** Исходный отрывок **
☆ ☆ ☆
Внешние приметы перечислить нетрудно. Для синтоистского храма главная из них — торий; для буддийского — статуи. Подобно тому как в мусульманских мечетях не увидишь ничего, кроме орнаментов, в храмах синто нет изображений Аматерасу. Про легенду о ней напоминает лишь символический насест для петуха. Буддизм же впервые возвеличил в Японии искусство скульптуры.
Другой приметой могут служить сами подступы к святыне. Дорога к синтоистскому храму всегда усыпана мелким щебнем, в котором вязнет нога. Экскурсанты часто удивляются: неужели аллеи парка Мэйдзи нельзя было заасфальтировать? Но столь неудобный для пешехода грунт имеет свое религиозное значение. Заставляя человека волей-неволей думать лишь о том, что у него под ногами, щебень этот как бы изгоняет из сознания верующего все прочие мысли, готовит его к общению с божеством. К буддийскому же храму обычно ведут извилистые дорожки из плоских каменных плит.
О религии можно, наконец, судить по поведению самих молящихся. Если, встав перед храмом, они хлопают в ладоши, они хотят привлечь внимание богов синто. Если же, подобно индийцам, они молча склоняют голову к соединенным перед грудью ладоням, — это обращение к Будде.
Когда приезжий, постепенно разобравшись в этих различиях, задает наконец вопрос, сколько же в Японии синтоистов и сколько буддистов, он слышит в ответ весьма странные цифры. Судя по ним, получается, что общее число верующих в стране вдвое превышает численность населения. Это означает, что каждый японец причисляет себя и к синтоистам и к буддистам, участвует в ритуалах обеих религий.
Чем объяснить такое сосуществование богов? Как могли они найти место в душе каждого японца, чтобы мирно ужиться между собой? Ответить на это можно так: благодаря своеобразному разделению труда. Синто оставил за собой все радостные события в человеческой жизни, уступив буддизму события печальные. Если рождение ребенка или свадьба отмечаются синтоистскими церемониями, то похороны и поминание предков проводятся по буддийским обрядам.
Новорожденного японца первым делом несут в синтоистский храм, чтобы представить его местному божеству. По истечении определенного срока, когда считается, что опасность детской смертности уже миновала, ребенка снова приводят туда уже как существо, окончательно вступившее в жизнь. Обряд этот сохранился до наших дней как праздник «Семь-пять-три». 15 ноября каждого года семилетних, пятилетних и трехлетних детей всей Японии наряжают как кукол в яркие кимоно (девочкам к тому же румянят щеки и делают высокие старинные прически) и дарят им леденцы в виде стрел, символизирующих долгую жизнь.
Бракосочетания также монополия синто. Весной и осенью, особенно в так называемые счастливые дни, у каждого синтоистского храма непременно увидишь молодоженов, сватов и родственников. Обычай обмахивать новобрачных зеленой ветвью, девять глотков сакэ, которые по очереди пьют жених и невеста, — все это очень древний ритуал.
Синто оставил за собой и все местные общинные празднества, связанные с явлениями природы, а также церемонии, которыми полагается начинать какое-либо важное дело: например, пахоту или жатву, а в наше время — закладку здания или спуск на воду судна.
☆ ☆ ☆
** Строки данных **
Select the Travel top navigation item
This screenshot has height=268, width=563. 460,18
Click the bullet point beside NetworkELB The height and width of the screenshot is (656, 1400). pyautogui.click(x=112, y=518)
☆ ☆ ☆
** Задание **
Как продолжить отрывок о синто и буддизме в Японии после его последнего предложения? Напишите продолжение.

** Результат **
События и ритуалы, связанные со смертью, — это, так сказать, компетенция буддизма. Похороны, поминки, уход за кладбищами — вот источники дохода для буддийских храмов, если не считать платы, которую они взимают с экскурсантов, и случайные приношения.
Единственный народный праздник, связанный с буддизмом, это бон — день поминовения усопших. Его отмечают в середине лета, на седьмое полнолуние, причем отмечают весело, чтобы порадовать предков, духи которых, по преданию, возвращаются тогда на побывку к родственникам. Существует обычай поминать каждого умершего свечкой, которую пускают в плавучем бумажном фонарике вниз по течению реки.
На фоне мирного сосуществования богов, присущей японцам религиозной терпимости, проповедники христианства предстали в весьма неприглядном виде. Сама идея о том, что обрести спасение и обеспечить себе загробную жизнь в человеческом образе можно лишь взамен за отказ от всякой другой веры в пользу учения Иисуса Христа, — сама эта, идея казалась японцам торгашеской и унизительной. Когда миссионеры втолковывали японцам, что их предки обречены вечно гореть в огне лишь за то, что умерли некрещеными, такие доводы скорее отталкивали, чем привлекали.
К тому же люди, от которых местные жители впервые услышали о грехе, сами показали себя далеко не безгрешными. Миссионеры, сопровождавшие европейских первооткрывателей Японии в 1540-х годах, рвались к богатствам неведомого «острова Чипингу».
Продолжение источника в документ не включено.